The early reviews helped me to nurture that belief. The best of them called it brilliant the worst said it guaranteed a good time. The great critic E. Kyle Minor of New England Entertainment Digest wrote of Lucky, and my work in it, “that (Yellen’s) Lucky seems to travel back in time and place, so graceful and indigenous is his writing. Lucky transcends pastiche. There is not a trace of camp or condescension in its body. It may be giddy at times…but these delicious moments are pure of themselves created organically in a specific dramatic moment. This is what elevates Lucky way above such feeble attempts at the same style as (here he names a hit Broadway musical that theater courtesy prevents me from mentioning but whose “slapdash book” he condemns in praising Lucky and its remarkable charms.
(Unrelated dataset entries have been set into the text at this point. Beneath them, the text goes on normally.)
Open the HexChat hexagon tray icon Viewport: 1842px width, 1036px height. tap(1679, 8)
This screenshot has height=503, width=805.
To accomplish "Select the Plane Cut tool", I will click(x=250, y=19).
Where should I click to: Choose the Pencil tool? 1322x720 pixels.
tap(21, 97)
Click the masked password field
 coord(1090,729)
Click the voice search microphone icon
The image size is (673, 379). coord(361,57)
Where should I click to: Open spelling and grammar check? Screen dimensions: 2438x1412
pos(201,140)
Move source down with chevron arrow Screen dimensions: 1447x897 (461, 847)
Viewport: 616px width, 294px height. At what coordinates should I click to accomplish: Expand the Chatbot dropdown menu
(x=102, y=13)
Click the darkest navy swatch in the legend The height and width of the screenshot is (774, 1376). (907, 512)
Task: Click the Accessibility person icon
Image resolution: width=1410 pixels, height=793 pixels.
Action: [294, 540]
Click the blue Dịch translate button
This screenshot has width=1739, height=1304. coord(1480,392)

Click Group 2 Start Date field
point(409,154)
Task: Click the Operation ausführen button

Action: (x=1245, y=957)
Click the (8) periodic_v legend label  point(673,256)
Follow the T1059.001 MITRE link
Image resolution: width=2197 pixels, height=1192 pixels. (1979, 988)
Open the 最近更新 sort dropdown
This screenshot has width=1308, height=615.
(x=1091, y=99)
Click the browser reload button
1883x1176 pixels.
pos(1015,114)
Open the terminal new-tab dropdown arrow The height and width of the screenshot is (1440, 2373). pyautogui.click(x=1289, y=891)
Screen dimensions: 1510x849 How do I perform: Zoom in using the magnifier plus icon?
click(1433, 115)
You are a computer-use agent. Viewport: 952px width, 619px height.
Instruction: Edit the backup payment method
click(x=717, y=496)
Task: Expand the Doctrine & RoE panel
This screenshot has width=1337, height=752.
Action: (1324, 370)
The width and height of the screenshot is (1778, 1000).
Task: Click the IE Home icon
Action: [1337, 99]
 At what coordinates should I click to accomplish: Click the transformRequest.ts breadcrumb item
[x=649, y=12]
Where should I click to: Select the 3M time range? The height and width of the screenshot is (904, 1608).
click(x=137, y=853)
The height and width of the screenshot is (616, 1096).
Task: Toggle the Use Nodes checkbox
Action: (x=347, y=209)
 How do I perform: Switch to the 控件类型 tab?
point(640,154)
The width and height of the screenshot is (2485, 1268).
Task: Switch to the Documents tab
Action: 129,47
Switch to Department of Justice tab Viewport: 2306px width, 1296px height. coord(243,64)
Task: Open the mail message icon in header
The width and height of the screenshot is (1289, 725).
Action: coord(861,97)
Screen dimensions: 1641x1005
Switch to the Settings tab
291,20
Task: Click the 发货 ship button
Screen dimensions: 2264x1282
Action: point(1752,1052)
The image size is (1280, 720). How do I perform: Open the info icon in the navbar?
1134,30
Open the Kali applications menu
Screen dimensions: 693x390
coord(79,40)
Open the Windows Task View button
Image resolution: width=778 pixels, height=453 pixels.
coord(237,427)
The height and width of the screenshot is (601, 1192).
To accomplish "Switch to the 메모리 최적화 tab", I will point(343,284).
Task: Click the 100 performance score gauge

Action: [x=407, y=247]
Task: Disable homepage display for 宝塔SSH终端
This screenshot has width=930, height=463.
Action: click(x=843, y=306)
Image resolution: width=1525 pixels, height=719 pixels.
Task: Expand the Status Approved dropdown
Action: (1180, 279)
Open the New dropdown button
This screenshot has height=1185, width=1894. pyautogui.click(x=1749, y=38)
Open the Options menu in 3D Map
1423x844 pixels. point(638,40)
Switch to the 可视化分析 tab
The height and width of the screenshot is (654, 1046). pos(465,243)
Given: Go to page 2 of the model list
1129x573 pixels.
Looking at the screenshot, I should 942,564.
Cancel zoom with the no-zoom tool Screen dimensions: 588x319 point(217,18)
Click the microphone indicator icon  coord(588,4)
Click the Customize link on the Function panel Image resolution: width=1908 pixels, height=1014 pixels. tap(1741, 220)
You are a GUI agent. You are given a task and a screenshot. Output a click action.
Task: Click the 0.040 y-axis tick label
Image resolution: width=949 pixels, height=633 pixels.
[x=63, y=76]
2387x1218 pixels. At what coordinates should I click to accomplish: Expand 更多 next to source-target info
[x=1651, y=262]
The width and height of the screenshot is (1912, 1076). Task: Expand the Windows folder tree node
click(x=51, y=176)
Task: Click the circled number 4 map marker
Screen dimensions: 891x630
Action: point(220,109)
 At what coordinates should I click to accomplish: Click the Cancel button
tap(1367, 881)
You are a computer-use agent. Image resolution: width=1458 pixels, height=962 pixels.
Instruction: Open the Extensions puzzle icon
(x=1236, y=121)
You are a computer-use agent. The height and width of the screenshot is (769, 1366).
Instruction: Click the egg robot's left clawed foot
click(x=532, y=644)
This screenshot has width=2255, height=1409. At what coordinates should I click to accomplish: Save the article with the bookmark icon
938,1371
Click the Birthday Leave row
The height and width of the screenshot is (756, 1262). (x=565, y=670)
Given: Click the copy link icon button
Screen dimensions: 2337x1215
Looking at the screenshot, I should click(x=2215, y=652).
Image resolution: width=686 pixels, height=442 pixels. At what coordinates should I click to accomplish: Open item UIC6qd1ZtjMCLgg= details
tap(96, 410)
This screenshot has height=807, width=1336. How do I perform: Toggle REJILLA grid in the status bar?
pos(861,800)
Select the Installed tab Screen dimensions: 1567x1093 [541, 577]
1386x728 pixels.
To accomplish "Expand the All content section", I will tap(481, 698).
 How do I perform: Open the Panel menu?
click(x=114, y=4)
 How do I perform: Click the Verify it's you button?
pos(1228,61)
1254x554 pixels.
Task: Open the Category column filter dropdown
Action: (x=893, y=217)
A Broadway producer appeared, spoke with my agent, and promised a production in the coming 1998 season. Unfortunately, I did not foresee that my glory did not have a friend in the new young critic at the New York Times, who came to Goodspeed, wrote his review, damning it with faint praise, and the show died then and there. The producer disappeared as if by magic, and none stepped forward to replace him. There was no second rabbit in that magician’s hat.
The NY Times used to claim that it did not have the power of life or death over a play or a musical – a charming fiction that it told itself to relieve itself of the guilt of damning to theater purgatory so many good shows and praising so many bad ones– it was particularly powerful in its reviews of those shows that first appeared at out of-town regional theater. Today, with the emergence of the theater blogger who loves theater and spreads word of a new show’s virtues and defects on the internet that may no longer be the case. And so I mourned, went on with my life, and if this is not enough grief let me tell you about Say Yes aka This Fair World and Josephine Tonight, but that is for another time – neither of which truly qualify as the ones that got away because I am holding on to their legs for dear life, and one day, who knows I will see them standing on a stage once again. Apologies to Jolson and here is the lovely Holt/Friedman Treasure Island tugging at my sleeve, all deserved better in my theater world. I love you each and every one – you may have gotten away from Broadway but you remain at home in my memory. Truth is, nothing actually escapes its creators if one has had the joy of writing it and seeing it once on a stage.
A note from Theatre Curator Doug Reside:
You can read Yellen's libretto for Lucky in the Rain in his papers and listen to the cast recording at the Library for the Performing Arts.